Segment Start: The data

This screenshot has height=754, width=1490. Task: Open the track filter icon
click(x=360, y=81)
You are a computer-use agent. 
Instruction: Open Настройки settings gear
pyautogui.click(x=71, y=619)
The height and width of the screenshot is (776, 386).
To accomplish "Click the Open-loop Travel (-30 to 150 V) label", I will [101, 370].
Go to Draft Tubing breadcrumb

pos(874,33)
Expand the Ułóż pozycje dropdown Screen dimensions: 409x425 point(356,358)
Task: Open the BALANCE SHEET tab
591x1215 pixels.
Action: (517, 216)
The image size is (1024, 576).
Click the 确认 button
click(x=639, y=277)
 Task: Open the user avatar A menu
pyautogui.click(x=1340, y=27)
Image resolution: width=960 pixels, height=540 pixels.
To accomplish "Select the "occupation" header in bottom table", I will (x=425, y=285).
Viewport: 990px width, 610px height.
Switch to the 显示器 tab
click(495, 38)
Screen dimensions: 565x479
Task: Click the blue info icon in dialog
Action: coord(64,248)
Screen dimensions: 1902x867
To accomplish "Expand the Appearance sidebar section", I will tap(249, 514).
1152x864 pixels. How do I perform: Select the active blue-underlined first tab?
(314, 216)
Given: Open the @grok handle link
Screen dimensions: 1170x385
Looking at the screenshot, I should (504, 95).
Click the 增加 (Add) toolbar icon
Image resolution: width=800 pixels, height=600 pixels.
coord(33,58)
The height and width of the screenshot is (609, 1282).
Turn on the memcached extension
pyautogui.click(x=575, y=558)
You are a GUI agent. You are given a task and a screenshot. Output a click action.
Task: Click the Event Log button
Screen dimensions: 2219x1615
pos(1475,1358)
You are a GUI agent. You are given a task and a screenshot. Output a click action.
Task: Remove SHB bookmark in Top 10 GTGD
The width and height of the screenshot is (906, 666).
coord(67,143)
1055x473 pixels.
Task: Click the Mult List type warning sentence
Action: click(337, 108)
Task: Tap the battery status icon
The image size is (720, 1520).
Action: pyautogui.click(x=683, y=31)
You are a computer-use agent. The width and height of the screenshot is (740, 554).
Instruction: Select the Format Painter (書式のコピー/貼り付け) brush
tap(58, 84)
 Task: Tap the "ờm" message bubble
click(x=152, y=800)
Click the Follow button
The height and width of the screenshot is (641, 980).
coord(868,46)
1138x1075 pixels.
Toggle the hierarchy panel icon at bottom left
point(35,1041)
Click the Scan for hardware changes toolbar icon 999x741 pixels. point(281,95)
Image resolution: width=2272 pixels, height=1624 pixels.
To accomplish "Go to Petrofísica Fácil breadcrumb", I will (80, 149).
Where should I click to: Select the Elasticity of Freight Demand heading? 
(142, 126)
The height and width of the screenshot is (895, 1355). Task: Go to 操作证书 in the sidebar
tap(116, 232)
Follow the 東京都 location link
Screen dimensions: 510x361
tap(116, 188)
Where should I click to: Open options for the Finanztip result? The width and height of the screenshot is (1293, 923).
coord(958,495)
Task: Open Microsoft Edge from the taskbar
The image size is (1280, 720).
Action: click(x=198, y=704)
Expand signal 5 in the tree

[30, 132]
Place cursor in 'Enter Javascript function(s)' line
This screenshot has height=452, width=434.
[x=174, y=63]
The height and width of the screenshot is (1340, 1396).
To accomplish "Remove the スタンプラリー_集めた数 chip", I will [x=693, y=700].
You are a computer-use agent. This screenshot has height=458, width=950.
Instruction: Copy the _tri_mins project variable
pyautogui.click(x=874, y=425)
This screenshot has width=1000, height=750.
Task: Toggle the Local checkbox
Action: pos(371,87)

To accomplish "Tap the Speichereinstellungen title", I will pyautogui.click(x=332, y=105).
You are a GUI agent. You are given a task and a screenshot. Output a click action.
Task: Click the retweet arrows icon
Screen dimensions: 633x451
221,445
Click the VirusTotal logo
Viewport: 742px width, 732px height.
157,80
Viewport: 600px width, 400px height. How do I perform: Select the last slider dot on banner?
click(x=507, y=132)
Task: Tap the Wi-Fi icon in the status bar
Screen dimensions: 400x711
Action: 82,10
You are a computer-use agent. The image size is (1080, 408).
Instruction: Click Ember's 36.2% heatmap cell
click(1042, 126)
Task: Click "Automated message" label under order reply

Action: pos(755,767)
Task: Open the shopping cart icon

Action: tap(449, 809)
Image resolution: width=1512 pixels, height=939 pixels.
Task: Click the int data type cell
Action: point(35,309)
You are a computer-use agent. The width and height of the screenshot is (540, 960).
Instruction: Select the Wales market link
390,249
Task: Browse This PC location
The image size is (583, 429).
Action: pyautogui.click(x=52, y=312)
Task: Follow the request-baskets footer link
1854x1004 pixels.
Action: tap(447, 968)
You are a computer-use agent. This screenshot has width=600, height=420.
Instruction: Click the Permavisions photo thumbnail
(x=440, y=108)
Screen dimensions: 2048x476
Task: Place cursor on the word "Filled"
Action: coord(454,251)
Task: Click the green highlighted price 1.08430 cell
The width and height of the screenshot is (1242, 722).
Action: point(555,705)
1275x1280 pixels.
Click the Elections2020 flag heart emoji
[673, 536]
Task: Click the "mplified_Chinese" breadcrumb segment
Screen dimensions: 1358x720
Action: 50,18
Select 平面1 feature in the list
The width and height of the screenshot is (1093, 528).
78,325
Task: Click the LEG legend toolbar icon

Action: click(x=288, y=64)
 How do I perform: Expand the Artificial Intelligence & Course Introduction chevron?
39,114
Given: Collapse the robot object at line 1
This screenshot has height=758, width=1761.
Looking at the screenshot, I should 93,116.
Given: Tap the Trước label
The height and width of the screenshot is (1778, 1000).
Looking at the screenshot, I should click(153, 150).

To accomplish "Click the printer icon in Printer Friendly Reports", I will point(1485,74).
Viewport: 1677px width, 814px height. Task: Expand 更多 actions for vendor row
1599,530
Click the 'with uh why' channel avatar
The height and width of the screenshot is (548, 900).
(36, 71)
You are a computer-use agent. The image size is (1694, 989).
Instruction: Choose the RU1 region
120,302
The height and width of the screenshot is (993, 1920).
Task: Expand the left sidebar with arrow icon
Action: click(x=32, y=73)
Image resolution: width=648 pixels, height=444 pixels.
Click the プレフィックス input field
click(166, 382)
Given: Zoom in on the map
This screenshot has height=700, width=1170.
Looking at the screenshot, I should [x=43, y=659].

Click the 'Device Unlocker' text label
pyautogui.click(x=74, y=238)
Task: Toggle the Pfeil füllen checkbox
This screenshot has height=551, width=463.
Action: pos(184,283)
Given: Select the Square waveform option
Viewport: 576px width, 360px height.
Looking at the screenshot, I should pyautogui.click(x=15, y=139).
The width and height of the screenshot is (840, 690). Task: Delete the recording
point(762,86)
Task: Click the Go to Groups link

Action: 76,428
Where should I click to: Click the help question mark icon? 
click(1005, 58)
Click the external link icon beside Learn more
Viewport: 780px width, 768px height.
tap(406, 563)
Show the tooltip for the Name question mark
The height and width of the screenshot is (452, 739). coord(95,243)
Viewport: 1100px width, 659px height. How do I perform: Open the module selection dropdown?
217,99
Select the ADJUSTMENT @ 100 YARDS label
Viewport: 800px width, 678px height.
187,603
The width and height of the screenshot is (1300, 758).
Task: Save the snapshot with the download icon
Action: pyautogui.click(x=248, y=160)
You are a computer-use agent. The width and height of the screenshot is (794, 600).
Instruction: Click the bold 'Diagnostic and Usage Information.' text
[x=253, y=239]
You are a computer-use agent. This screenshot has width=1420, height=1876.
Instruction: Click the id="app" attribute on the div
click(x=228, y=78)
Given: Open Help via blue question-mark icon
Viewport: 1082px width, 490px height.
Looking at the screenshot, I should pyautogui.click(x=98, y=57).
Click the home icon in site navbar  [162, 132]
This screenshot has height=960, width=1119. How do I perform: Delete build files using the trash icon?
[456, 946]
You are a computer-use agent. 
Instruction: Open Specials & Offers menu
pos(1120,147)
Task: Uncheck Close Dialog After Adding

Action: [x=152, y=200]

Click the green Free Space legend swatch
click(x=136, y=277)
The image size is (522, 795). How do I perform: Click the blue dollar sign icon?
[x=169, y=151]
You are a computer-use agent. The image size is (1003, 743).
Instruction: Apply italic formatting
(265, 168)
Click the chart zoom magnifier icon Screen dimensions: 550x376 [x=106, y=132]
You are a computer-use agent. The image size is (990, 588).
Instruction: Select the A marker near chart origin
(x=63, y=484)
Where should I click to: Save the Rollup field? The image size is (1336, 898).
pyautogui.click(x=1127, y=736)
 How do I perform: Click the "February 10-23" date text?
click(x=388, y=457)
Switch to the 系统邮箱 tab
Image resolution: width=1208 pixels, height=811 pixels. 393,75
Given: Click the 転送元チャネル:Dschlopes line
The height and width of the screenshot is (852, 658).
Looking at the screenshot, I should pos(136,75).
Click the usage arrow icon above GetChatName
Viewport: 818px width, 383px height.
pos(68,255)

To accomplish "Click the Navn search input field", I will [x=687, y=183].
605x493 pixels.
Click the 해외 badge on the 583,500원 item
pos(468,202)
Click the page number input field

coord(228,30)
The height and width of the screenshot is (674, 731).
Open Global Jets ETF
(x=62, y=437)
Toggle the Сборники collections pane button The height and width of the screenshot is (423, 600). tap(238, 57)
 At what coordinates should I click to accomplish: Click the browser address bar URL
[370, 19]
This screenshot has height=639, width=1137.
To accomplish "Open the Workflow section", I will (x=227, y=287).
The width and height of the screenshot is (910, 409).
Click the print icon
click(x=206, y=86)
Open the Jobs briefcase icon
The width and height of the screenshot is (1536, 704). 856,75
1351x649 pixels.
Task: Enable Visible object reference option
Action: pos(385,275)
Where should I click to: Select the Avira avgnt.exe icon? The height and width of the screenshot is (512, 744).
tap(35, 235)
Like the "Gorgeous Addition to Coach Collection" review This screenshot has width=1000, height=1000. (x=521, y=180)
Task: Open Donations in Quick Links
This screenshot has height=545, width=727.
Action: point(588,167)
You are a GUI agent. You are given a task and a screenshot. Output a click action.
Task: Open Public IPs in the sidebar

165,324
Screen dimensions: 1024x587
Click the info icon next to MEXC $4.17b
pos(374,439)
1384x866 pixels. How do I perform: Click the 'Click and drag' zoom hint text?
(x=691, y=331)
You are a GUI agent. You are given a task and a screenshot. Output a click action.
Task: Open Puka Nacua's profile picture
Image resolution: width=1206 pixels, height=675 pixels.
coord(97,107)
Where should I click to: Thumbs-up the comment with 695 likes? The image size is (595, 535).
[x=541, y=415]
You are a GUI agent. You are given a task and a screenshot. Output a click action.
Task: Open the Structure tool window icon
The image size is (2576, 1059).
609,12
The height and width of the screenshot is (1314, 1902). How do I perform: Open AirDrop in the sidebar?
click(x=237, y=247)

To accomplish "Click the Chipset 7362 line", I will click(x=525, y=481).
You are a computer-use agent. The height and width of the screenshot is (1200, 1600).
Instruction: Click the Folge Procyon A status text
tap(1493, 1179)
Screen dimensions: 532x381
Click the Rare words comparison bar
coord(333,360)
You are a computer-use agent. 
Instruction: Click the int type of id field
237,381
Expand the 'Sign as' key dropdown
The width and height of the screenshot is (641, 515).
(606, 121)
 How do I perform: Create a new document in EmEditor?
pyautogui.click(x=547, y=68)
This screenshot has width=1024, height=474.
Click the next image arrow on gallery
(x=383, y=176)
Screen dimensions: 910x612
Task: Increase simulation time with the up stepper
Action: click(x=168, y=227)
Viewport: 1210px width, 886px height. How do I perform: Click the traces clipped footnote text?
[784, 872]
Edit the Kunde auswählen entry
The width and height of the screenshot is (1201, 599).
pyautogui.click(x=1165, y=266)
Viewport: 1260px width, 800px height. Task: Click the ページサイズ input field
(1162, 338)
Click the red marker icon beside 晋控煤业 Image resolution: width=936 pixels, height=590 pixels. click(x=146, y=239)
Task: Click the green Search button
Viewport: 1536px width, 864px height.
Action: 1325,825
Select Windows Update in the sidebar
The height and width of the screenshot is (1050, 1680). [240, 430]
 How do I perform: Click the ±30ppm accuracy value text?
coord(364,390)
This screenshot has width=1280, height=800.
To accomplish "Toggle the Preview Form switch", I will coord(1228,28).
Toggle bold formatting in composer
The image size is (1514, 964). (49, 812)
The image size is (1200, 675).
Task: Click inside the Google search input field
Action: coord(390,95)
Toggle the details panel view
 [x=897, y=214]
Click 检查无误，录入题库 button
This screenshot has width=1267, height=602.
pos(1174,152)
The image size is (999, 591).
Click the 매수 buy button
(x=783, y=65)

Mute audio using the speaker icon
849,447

Segment End: The data

Lines above that have "section": copy each of them.

To accomplish "Expand the Appearance sidebar section", I will tap(249, 514).
To accomplish "Open the Workflow section", I will (x=227, y=287).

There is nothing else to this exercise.